Mycoplasma agalactiae is a worldwide serious pathogen of small ruminants that usually spreads through the mammary route causing acute to subacute mastitis progressing to chronic persistent disease that is hard to eradicate. Knowledge of mechanisms of its pathogenesis and persistence in the mammary gland are still insufficient, especially the host-pathogen interplay that enables it to reside in a chronic subclinical state. This study reports transcriptome profiling of mammary tissue from udders of sheep experimentally infected with M. agalactiae type strain PG2 in comparison with uninfected control animals using Illumina RNA-sequencing (RNA-Seq). Several differentially expressed genes (DEGs) were observed in the infected udders and RT-qPCR analyses of selected DEGs showed their expression profiles to be in agreement with results from RNA-Seq. Gene Ontology (GO) analysis revealed majority of the DEGs to be associated with mycoplasma defense responses that are directly or indirectly involved in host innate and adaptive immune responses. Similar RNA-Seq analyses were also performed with spleen cells of the same sheep to know the specific systemic transcriptome responses. Spleen cells exhibited a comparatively lower number of DEGs suggesting a less prominent host response in this organ. To our knowledge this is the first study that describes host transcriptomics of M. agalactiae infection and the related immune-inflammatory responses. The data provides useful information to further dissect the molecular genetic mechanisms underlying mycoplasma mastitis, which is a prerequisite for designing effective intervention strategies.

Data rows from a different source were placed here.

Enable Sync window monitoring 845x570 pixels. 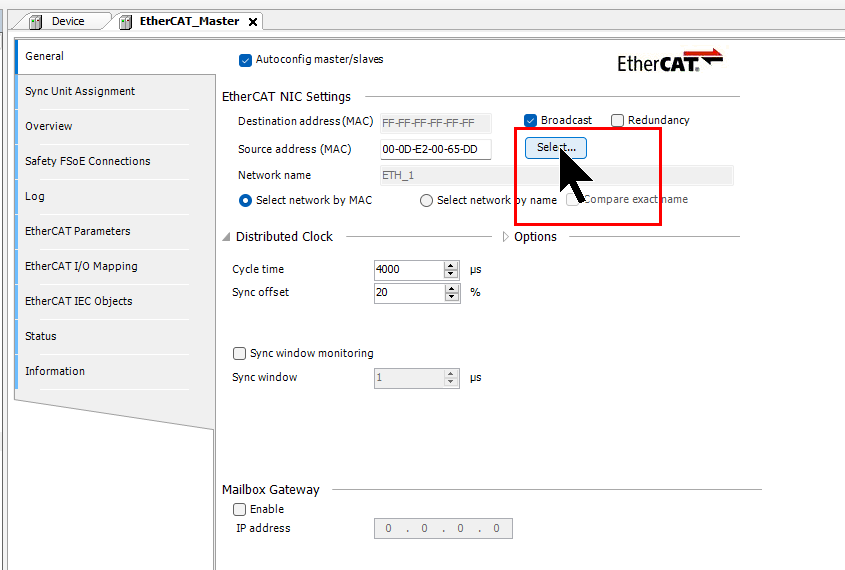[239, 353]
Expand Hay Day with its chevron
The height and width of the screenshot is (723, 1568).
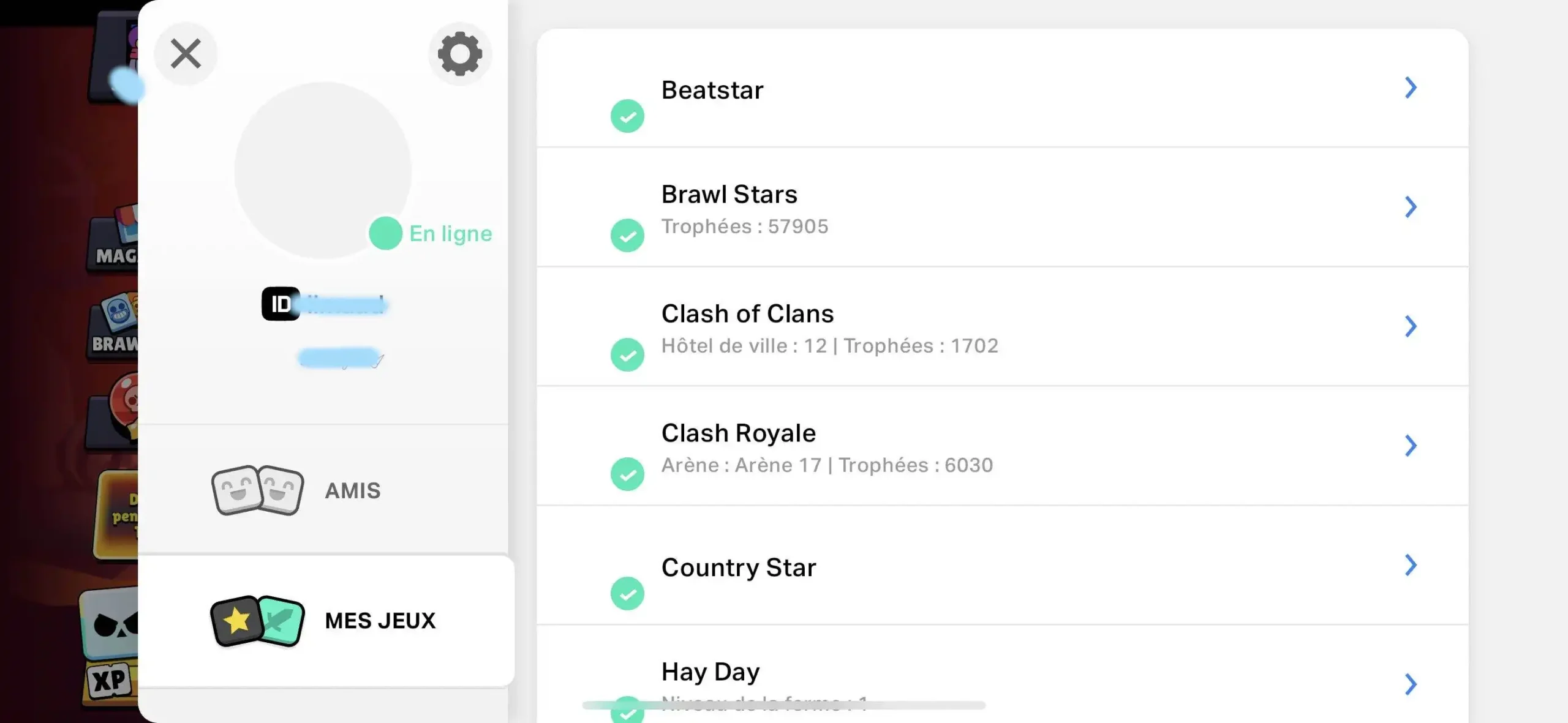click(x=1411, y=684)
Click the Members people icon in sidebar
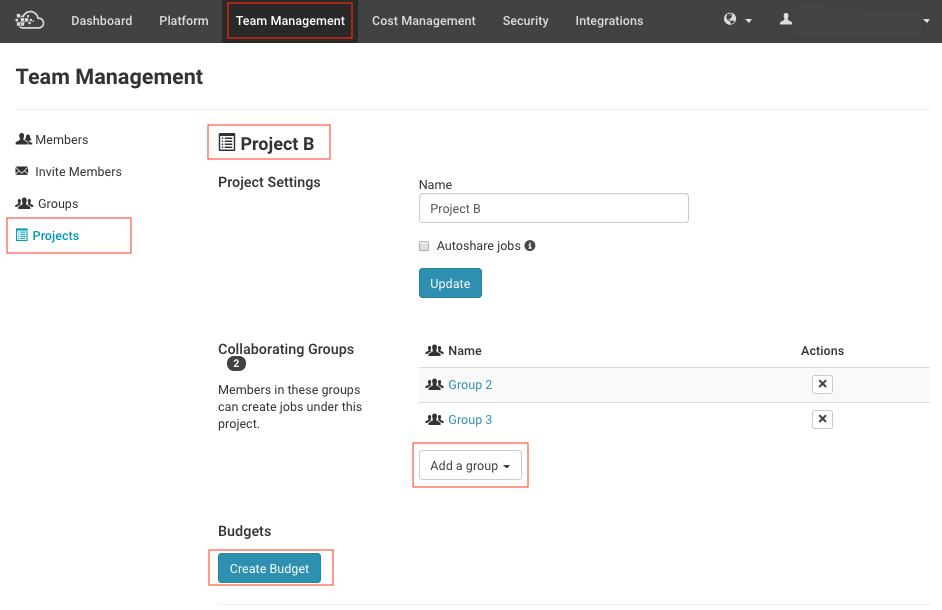Screen dimensions: 942x610 (x=23, y=140)
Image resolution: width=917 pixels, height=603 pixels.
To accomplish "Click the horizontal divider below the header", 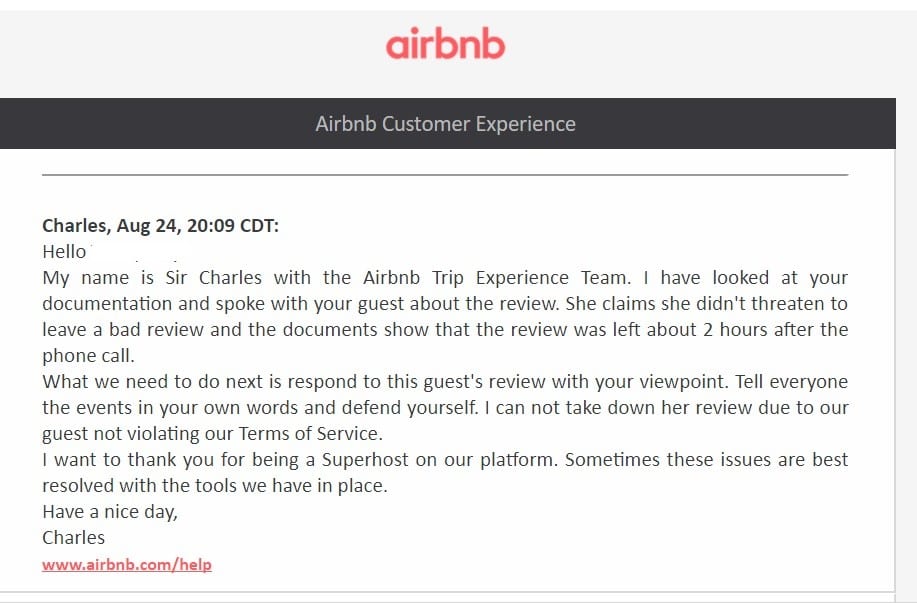I will (x=445, y=174).
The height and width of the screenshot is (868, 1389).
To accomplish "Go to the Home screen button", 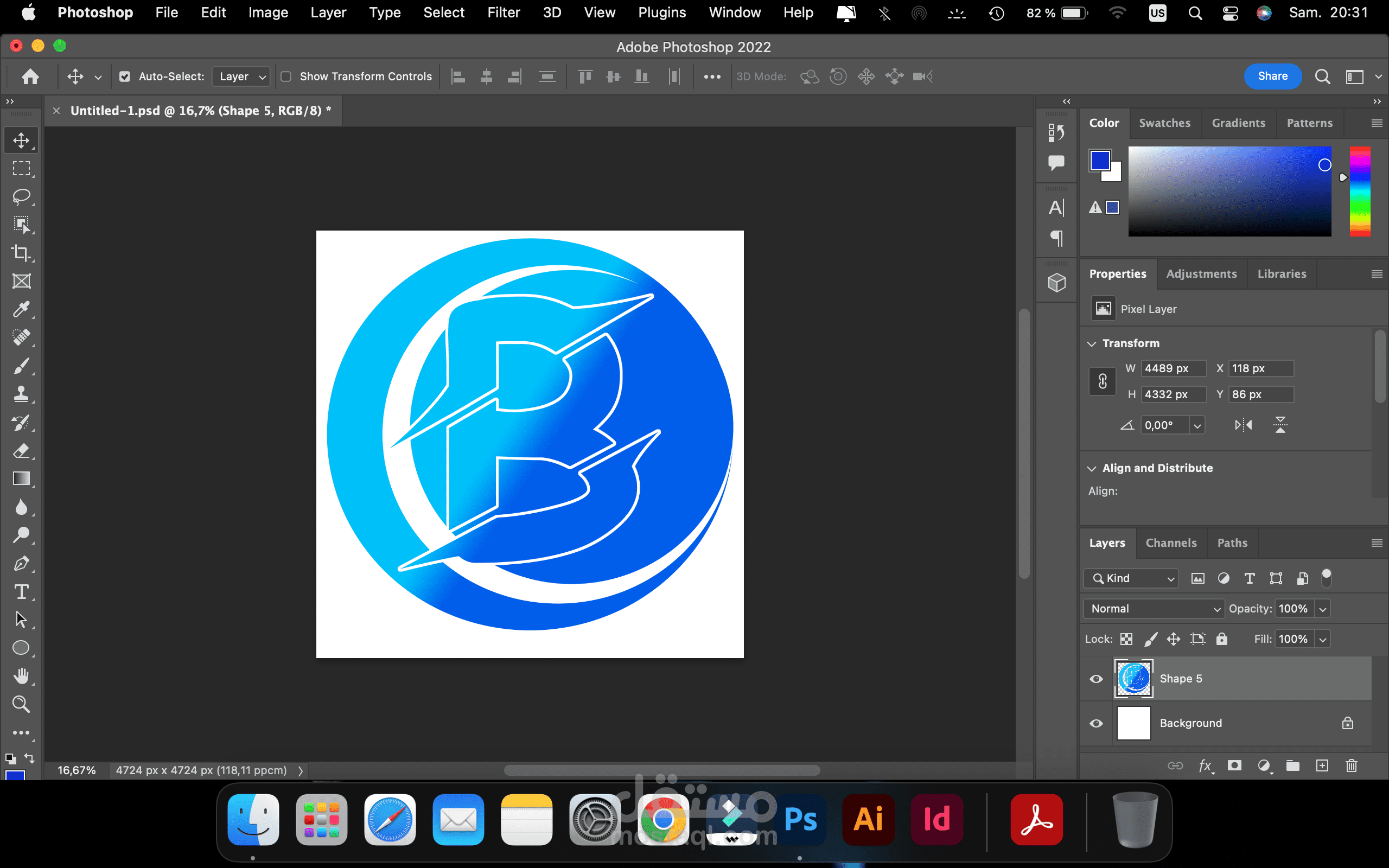I will point(30,76).
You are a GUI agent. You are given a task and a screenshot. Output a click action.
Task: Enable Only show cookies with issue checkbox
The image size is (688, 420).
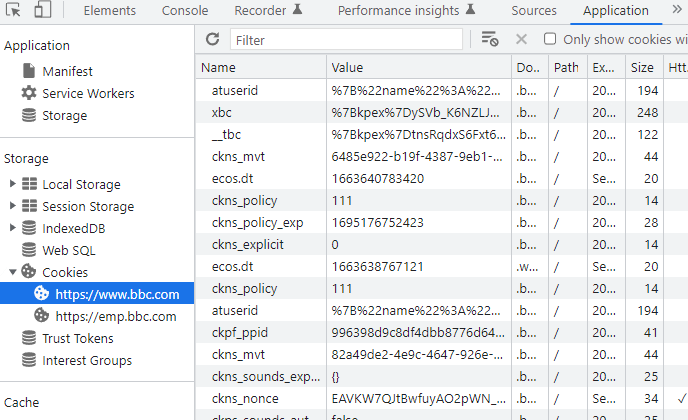point(550,39)
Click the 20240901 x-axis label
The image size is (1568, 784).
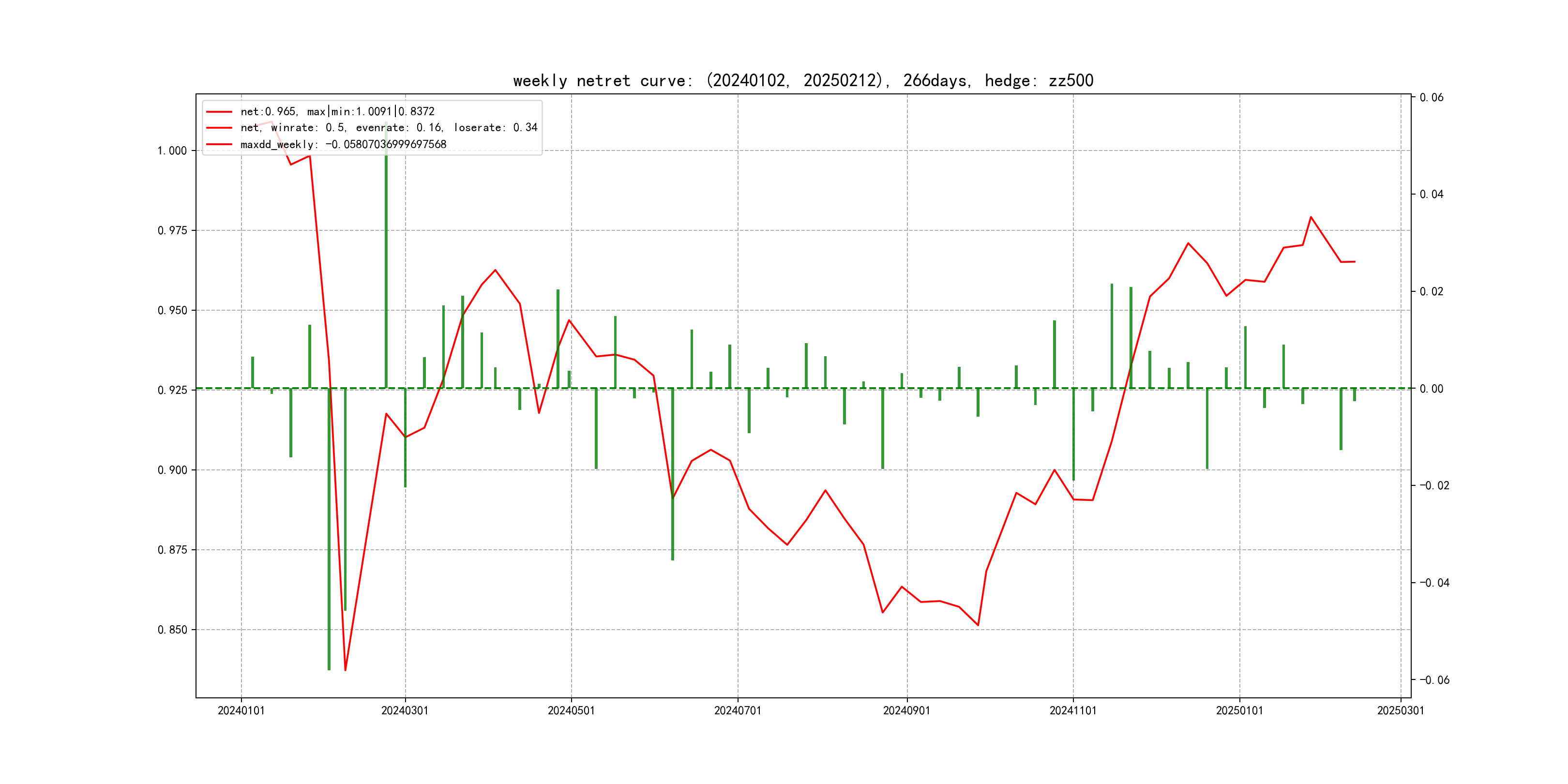pyautogui.click(x=906, y=711)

Genetic loci of Mycoplasma agalactiae involved in systemic spreading during experimental intramammary infection of sheep

Mycoplasmas are amongst the most successful pathogens of both humans and animals yet the molecular basis of mycoplasma pathogenesis is poorly understood. This is partly due to the lack of classical virulence factors and little similarity to common bacterial pathogenic determinants. Using Mycoplasma agalactiae as a model we initiated research in this direction by screening a transposon mutant library in the natural sheep host using a negative selection method. Having successfully identified putative factors involved in the colonization of local infection and lymphogenic sites, the current study assessed mutants unable to spread systemically in sheep after experimental intramammary infection. Analysis of distant body sites for complete absence of mutants via SSM PCR revealed that additional set of genes, such as pdhB, oppC, oppB, gtsB, MAG1890, MAG5520 and MAG3650 are required for systemic spreading apart from those that were necessary for initial colonization. Additional in vitro studies with the mutants absent at these systemic sites confirmed the potential role of some of the respective gene products concerning their interaction with host cells. Mutants of pdhB, oppC and MAG4460 exhibited significantly slower growth in the presence of HeLa cells in MEM medium. This first attempt to identify genes exclusively required for systemic spreading provides a basis for further in-depth research to understand the exact mechanism of chronicity and persistence of M. agalactiae.